What is the "capacity" of a machine learning model? I'm studying this Tutorial on Variational Autoencoders by Carl Doersch. In the second page it states:

One of the most popular such frameworks is the Variational Autoencoder [1, 3], the subject of this tutorial. The assumptions of this model are weak, and training is fast via backpropagation. VAEs do make an approximation, but the error introduced by this approximation is arguably small given high-capacity models. These characteristics have contributed to a quick rise in their popularity.

I've read in the past these sort of claims about high-capacity models, but I don't seem to find any clear definition for it. I also found this related stackoverflow question but to me the answer is very unsatisfying.
Is there a definition for the capacity of a model? Can you measure it? 
 A: Capacity is an informal term. It's very close (if not a synonym) for model complexity. It's a way to talk about how complicated a pattern or relationship a model can express. You could expect a model with higher capacity to be able to model more relationships between more variables than a model with a lower capacity.
Drawing an analogy from the colloquial definition of capacity, you can think of it as the ability of a model to learn from more and more data, until it's been completely "filled up" with information.
There are various ways to formalize capacity and compute a numerical value for it, but importantly these are just some possible "operationalizations" of capacity (in much the same way that, if someone came up with a formula to compute beauty, you would realize that the formula is just one fallible interpretation of beauty).

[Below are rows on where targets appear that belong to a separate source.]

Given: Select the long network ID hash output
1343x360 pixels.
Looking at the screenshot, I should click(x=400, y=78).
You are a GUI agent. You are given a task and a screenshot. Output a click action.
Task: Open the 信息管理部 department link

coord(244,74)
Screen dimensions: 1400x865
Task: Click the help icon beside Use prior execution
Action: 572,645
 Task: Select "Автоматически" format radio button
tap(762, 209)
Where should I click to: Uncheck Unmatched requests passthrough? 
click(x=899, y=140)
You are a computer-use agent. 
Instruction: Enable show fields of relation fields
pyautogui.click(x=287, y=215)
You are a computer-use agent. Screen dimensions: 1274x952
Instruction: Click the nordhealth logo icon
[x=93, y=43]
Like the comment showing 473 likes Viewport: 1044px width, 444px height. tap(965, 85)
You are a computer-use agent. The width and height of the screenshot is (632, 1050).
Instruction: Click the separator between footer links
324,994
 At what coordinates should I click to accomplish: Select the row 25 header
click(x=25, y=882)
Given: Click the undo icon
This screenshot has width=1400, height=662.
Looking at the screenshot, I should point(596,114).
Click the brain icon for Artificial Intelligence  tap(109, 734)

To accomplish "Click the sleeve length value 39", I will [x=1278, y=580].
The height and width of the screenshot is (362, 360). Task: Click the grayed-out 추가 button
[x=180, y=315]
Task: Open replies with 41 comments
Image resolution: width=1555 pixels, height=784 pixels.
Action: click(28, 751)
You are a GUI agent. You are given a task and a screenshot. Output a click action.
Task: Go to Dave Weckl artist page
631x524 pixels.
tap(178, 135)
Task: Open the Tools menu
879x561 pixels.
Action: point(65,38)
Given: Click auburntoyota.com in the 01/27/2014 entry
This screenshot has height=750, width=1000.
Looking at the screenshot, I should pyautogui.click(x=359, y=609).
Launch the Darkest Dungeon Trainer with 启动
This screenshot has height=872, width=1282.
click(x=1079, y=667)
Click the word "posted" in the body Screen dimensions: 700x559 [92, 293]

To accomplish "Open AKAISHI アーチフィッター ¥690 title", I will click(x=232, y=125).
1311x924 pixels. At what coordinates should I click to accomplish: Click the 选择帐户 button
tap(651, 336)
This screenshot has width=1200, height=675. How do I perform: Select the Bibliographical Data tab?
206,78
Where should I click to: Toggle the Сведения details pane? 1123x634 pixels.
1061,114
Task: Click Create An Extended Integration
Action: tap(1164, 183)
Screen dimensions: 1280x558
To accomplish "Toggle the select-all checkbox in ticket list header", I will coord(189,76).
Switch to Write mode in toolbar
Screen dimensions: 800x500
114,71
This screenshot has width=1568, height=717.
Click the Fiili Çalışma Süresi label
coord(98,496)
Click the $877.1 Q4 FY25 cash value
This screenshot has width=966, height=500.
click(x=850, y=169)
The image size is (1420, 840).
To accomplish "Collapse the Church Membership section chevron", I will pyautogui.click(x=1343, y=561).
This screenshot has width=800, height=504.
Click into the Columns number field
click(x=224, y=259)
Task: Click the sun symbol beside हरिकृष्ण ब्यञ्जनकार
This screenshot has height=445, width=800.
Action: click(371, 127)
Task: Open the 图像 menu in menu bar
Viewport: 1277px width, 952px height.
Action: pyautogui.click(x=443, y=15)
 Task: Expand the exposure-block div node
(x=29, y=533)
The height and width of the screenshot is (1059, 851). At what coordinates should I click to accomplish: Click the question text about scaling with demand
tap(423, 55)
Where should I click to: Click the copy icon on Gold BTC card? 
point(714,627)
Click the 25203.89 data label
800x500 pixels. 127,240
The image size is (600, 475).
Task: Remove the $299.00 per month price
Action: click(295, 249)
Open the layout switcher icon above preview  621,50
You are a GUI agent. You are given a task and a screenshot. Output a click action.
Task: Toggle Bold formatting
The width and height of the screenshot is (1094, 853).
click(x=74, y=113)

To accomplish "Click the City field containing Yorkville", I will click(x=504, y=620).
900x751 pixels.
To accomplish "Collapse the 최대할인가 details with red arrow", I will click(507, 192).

VC dimension is a mathematically rigorous formulation of capacity. However, there can be a large gap between the VC dimension of a model and the model's actual ability to fit the data. Even though knowing the VC dim gives a bound on the generalization error of the model, this is usually too loose to be useful with neural networks.
Another line of research see here is to use the spectral norm of the weight matrices in a neural network as a measure of capacity. One way to understand this is that the spectral norm bounds the Lipschitz constant of the network. 
The most common way to estimate the capacity of a model is to count the number of parameters. The more parameters, the higher the capacity in general. Of course, often a smaller network learns to model more complex data better than a larger network, so this measure is also far from perfect.
Another way to measure capacity might be to train your model with random labels (Neyshabur et. al) -- if your network can correctly remember a bunch of inputs along with random labels, it essentially shows that the model has the ability to remember all those data points individually. The more input/output pairs which can be "learned", the higher the capacity. 
Adapting this to an auto-encoder, you might 
generate random inputs, train the network to reconstruct them, and then count how many random inputs you can successfully reconstruct with less than $\epsilon$ error. 
A: In the fundamental challenge of Machine Learning: Does the model I built truly generalize? one way to approach it is by using model capacity.
Higher the model capacity, the more expressive the model (i.e., it can accommodate more variation).
Capacity needs to be tuned with respect to the amount of data at hand. If a dataset is small we are better off training models with lower capacity.
Yes you can measure the capacity of a model if you first agree what a good metric has to be used. Usually variation is used for that.